UK's NeoPhore pioneers new approach to cancer immunotherapy
A newly launched UK biotech is looking to develop a new approach to immunotherapy, based around a seemingly paradoxical idea that stimulating cancer makes them more visible to the body’s defences.
Cambridge-based NeoPhore is looking at ways to encourage cancers to produce neoantigens, where highly mutated tumours produce new molecular targets on the surfaces of their cells.
These are more easily recognised by the body’s immune defences and Bristol-Myers Squibb is already investigating whether a combination of its Opdivo and Yervoy immunotherapies can target neoantigens, as measured by a biomarker known as Tumour Mutation Burden (TMB).
However NeoPhore wants to take this one step further, inhibiting the body’s DNA repair machinery with small molecule drugs, to continuously stimulate the creation of new cancer neoantigens in tumours.

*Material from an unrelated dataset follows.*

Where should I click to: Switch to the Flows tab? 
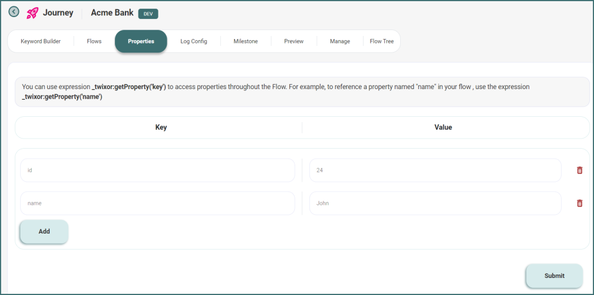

This could itself trigger a broad and effective immune response against the tumour and could be used on its own or in combination with immunotherapy, or even CAR-T therapies to produce an even stronger effect.
The concept has been given credibility after the scientific journal Nature last week published a paper from NeoPhore’s founders, professor Alberto Bardelli, and Giovanni Germano.
NeoPhore started up last month as a spin out from Cambridge biotech PhoreMost with a £3 million investment from the CRT Pioneer Fund, managed by Sixth Element Capital.
Chairman Rob James said in an interview with pharmaphorum: “Our founders’ data strongly support combination treatment with checkpoint blockade: their lab studies and clinical evidence suggest that defective mismatch repair generates very strong antigens that induce the immune exhaustion checkpoints.”
Bardelli said that in rare cases some chemotherapy patients go into a state known as dynamic neoantigen evolution (DNE), and the company wants to understand more about the genetic mechanisms and molecular consequences of this.
The concept is in the preclinical stages but the company says its mission is to create first-in-class small molecule for the best neoantigen target.
“We want to create at least one advanced drug programme to further prove the DNE therapeutic concept through preclinical development,” said James.
NeoPhore's chairman Rob James
Studies so far show that the concept works well in colon, breast and pancreatic cancer.
Bardelli added: “However, we know from genetics that defective DNA repair can spur DNE in many other disease types, and we’re studying exactly when and how acute inhibition may convert a cancer into a hypermutation state.”
James concluded: “While diagnostic biomarkers may light the way, our current concept is that broad 'all-comer' trials across many disease types make the most sense to test just where DNE and the NeoPhore agents may offer the best efficacy.”